### Material provided

# # # # # # #

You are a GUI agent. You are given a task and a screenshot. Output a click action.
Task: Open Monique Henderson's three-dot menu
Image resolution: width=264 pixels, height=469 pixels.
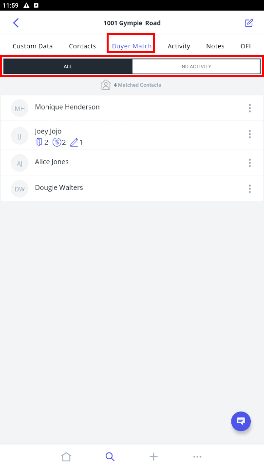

# # # # # # #

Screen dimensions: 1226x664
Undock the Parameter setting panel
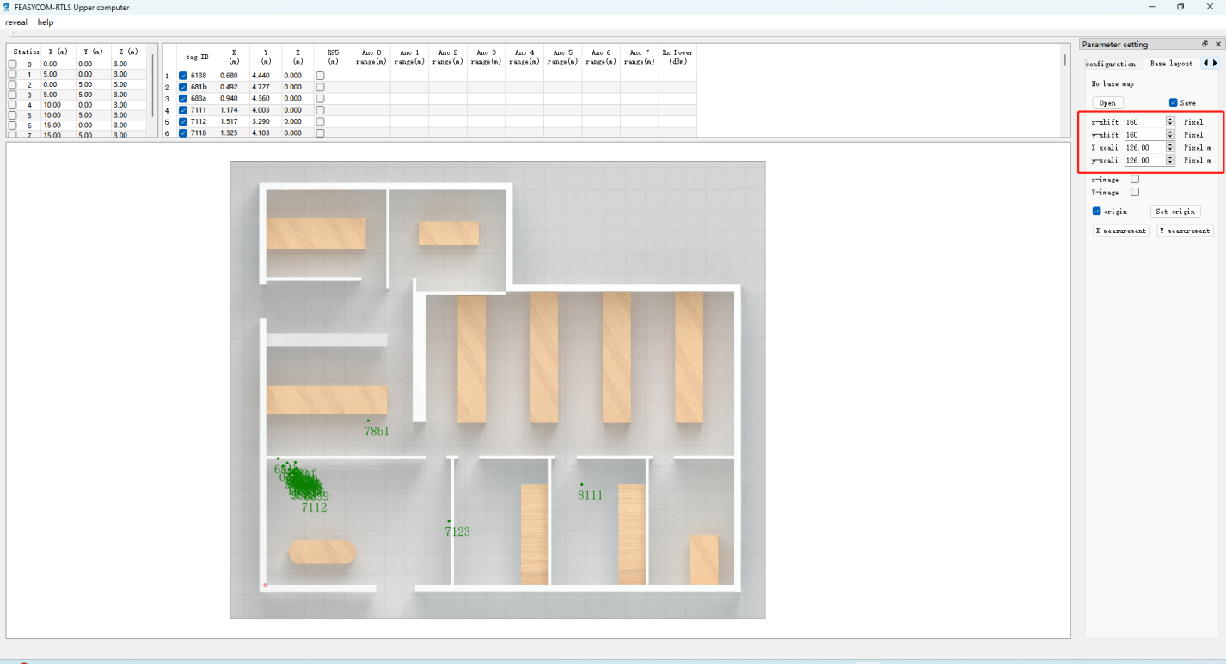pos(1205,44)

# # # # # # #

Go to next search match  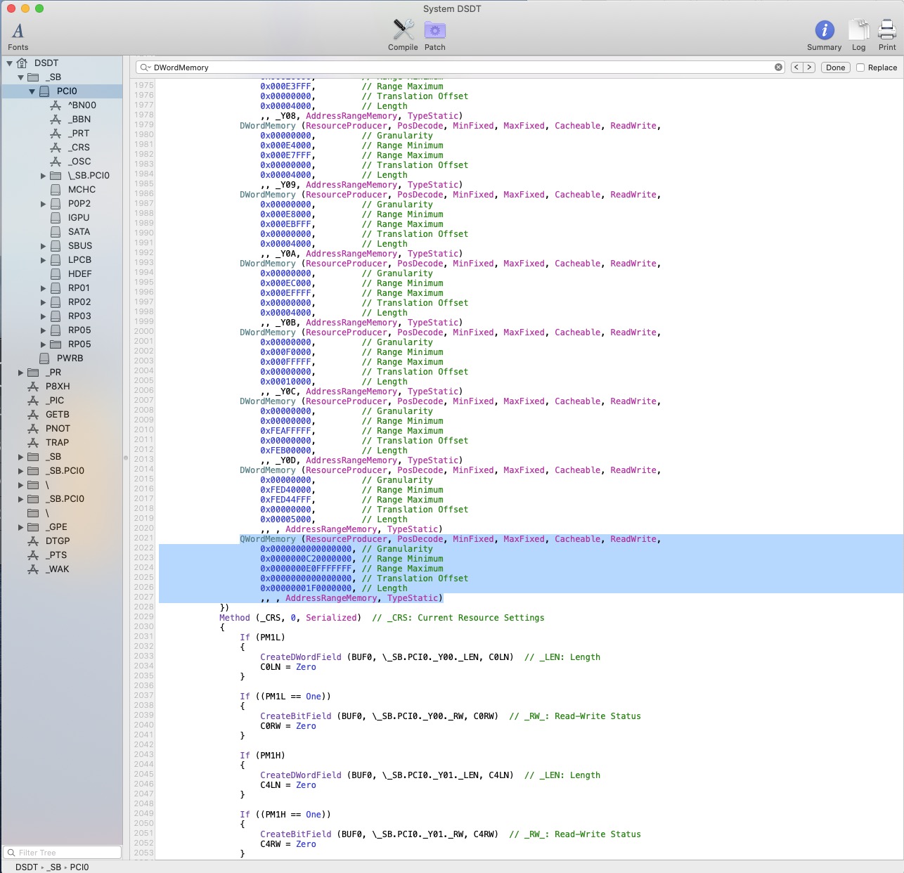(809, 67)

# # # # # # #

### Task brief
Find "You are a GUI" in the entries above and copy that whole line exactly, then each line after it through the line that contains "Image resolution: width=264".

### Solution for this problem
You are a GUI agent. You are given a task and a screenshot. Output a click action.
Task: Open Monique Henderson's three-dot menu
Image resolution: width=264 pixels, height=469 pixels.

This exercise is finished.